■ **Exercise goal**
A word-for-word repetition of all the entries is needed.

== Input data

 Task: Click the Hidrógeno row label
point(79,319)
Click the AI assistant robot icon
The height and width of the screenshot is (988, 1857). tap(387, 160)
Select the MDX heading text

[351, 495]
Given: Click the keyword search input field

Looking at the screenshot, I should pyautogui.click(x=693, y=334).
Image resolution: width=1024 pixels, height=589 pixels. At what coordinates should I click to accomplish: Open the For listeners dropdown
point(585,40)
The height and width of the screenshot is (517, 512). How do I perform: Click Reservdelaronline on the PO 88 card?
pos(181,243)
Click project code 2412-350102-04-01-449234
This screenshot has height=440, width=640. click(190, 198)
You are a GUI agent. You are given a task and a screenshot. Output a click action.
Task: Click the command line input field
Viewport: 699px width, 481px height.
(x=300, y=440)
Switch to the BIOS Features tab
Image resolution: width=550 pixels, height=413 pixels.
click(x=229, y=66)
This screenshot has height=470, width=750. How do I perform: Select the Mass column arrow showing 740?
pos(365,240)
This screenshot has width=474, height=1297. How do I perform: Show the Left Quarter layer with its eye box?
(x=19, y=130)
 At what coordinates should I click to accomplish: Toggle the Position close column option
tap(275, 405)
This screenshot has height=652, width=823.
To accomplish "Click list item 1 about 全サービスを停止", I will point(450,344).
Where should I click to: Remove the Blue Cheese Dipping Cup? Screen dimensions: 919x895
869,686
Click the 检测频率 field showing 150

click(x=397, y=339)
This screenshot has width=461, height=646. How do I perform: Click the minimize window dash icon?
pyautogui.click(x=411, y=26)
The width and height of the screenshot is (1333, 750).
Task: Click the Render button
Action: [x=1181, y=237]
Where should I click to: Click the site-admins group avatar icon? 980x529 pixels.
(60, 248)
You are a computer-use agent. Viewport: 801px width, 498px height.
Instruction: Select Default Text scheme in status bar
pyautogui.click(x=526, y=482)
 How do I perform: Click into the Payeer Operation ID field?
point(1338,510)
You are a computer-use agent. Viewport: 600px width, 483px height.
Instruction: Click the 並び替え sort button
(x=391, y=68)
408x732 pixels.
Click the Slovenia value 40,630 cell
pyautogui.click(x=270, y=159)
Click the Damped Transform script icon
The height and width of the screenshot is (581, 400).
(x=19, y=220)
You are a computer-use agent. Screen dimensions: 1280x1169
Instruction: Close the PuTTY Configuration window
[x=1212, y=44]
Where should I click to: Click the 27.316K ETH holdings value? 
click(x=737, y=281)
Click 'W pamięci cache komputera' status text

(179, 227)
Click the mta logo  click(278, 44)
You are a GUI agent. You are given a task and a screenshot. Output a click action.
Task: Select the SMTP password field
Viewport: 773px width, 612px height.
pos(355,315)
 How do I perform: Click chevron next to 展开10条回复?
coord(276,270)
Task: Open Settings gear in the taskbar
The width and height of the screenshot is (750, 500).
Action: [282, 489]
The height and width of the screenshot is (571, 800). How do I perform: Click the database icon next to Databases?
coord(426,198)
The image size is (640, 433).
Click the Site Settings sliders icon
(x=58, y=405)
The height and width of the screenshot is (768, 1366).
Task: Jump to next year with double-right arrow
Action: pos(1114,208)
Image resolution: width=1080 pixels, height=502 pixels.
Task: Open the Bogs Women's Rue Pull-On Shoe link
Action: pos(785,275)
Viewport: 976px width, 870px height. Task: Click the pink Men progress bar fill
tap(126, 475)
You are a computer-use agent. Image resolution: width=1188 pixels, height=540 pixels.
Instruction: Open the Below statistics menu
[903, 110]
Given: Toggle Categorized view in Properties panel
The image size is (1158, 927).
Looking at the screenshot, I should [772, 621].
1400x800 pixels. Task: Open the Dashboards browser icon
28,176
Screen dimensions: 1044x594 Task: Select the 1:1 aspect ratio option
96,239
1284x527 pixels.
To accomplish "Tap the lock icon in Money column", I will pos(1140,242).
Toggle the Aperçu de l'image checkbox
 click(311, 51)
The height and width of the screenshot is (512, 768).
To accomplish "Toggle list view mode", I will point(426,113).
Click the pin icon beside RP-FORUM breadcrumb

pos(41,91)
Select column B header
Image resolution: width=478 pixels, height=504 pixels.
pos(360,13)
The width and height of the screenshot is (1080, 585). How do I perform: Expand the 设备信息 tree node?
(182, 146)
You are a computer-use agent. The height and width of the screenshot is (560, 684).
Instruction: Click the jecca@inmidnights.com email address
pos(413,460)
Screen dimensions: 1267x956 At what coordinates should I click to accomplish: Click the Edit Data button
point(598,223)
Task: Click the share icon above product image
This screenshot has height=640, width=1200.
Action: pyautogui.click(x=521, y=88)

====

■ **Expected answer**
 Task: Click the Hidrógeno row label
point(79,319)
Click the AI assistant robot icon
The height and width of the screenshot is (988, 1857). tap(387, 160)
Select the MDX heading text

[351, 495]
Given: Click the keyword search input field

Looking at the screenshot, I should pyautogui.click(x=693, y=334).
Image resolution: width=1024 pixels, height=589 pixels. At what coordinates should I click to accomplish: Open the For listeners dropdown
point(585,40)
The height and width of the screenshot is (517, 512). How do I perform: Click Reservdelaronline on the PO 88 card?
pos(181,243)
Click project code 2412-350102-04-01-449234
This screenshot has height=440, width=640. click(190, 198)
You are a GUI agent. You are given a task and a screenshot. Output a click action.
Task: Click the command line input field
Viewport: 699px width, 481px height.
(x=300, y=440)
Switch to the BIOS Features tab
Image resolution: width=550 pixels, height=413 pixels.
click(x=229, y=66)
This screenshot has height=470, width=750. How do I perform: Select the Mass column arrow showing 740?
pos(365,240)
This screenshot has width=474, height=1297. How do I perform: Show the Left Quarter layer with its eye box?
(x=19, y=130)
 At what coordinates should I click to accomplish: Toggle the Position close column option
tap(275, 405)
This screenshot has height=652, width=823.
To accomplish "Click list item 1 about 全サービスを停止", I will point(450,344).
Where should I click to: Remove the Blue Cheese Dipping Cup? Screen dimensions: 919x895
869,686
Click the 检测频率 field showing 150

click(x=397, y=339)
This screenshot has width=461, height=646. How do I perform: Click the minimize window dash icon?
pyautogui.click(x=411, y=26)
The width and height of the screenshot is (1333, 750).
Task: Click the Render button
Action: [x=1181, y=237]
Where should I click to: Click the site-admins group avatar icon? 980x529 pixels.
(60, 248)
You are a computer-use agent. Viewport: 801px width, 498px height.
Instruction: Select Default Text scheme in status bar
pyautogui.click(x=526, y=482)
 How do I perform: Click into the Payeer Operation ID field?
point(1338,510)
You are a computer-use agent. Viewport: 600px width, 483px height.
Instruction: Click the 並び替え sort button
(x=391, y=68)
408x732 pixels.
Click the Slovenia value 40,630 cell
pyautogui.click(x=270, y=159)
Click the Damped Transform script icon
The height and width of the screenshot is (581, 400).
(x=19, y=220)
You are a computer-use agent. Screen dimensions: 1280x1169
Instruction: Close the PuTTY Configuration window
[x=1212, y=44]
Where should I click to: Click the 27.316K ETH holdings value? 
click(x=737, y=281)
Click 'W pamięci cache komputera' status text

(179, 227)
Click the mta logo  click(278, 44)
You are a GUI agent. You are given a task and a screenshot. Output a click action.
Task: Select the SMTP password field
Viewport: 773px width, 612px height.
pos(355,315)
 How do I perform: Click chevron next to 展开10条回复?
coord(276,270)
Task: Open Settings gear in the taskbar
The width and height of the screenshot is (750, 500).
Action: [282, 489]
The height and width of the screenshot is (571, 800). How do I perform: Click the database icon next to Databases?
coord(426,198)
The image size is (640, 433).
Click the Site Settings sliders icon
(x=58, y=405)
The height and width of the screenshot is (768, 1366).
Task: Jump to next year with double-right arrow
Action: pos(1114,208)
Image resolution: width=1080 pixels, height=502 pixels.
Task: Open the Bogs Women's Rue Pull-On Shoe link
Action: pos(785,275)
Viewport: 976px width, 870px height. Task: Click the pink Men progress bar fill
tap(126, 475)
You are a computer-use agent. Image resolution: width=1188 pixels, height=540 pixels.
Instruction: Open the Below statistics menu
[903, 110]
Given: Toggle Categorized view in Properties panel
The image size is (1158, 927).
Looking at the screenshot, I should [772, 621].
1400x800 pixels. Task: Open the Dashboards browser icon
28,176
Screen dimensions: 1044x594 Task: Select the 1:1 aspect ratio option
96,239
1284x527 pixels.
To accomplish "Tap the lock icon in Money column", I will pos(1140,242).
Toggle the Aperçu de l'image checkbox
 click(311, 51)
The height and width of the screenshot is (512, 768).
To accomplish "Toggle list view mode", I will point(426,113).
Click the pin icon beside RP-FORUM breadcrumb

pos(41,91)
Select column B header
Image resolution: width=478 pixels, height=504 pixels.
pos(360,13)
The width and height of the screenshot is (1080, 585). How do I perform: Expand the 设备信息 tree node?
(182, 146)
You are a computer-use agent. The height and width of the screenshot is (560, 684).
Instruction: Click the jecca@inmidnights.com email address
pos(413,460)
Screen dimensions: 1267x956 At what coordinates should I click to accomplish: Click the Edit Data button
point(598,223)
Task: Click the share icon above product image
This screenshot has height=640, width=1200.
Action: pyautogui.click(x=521, y=88)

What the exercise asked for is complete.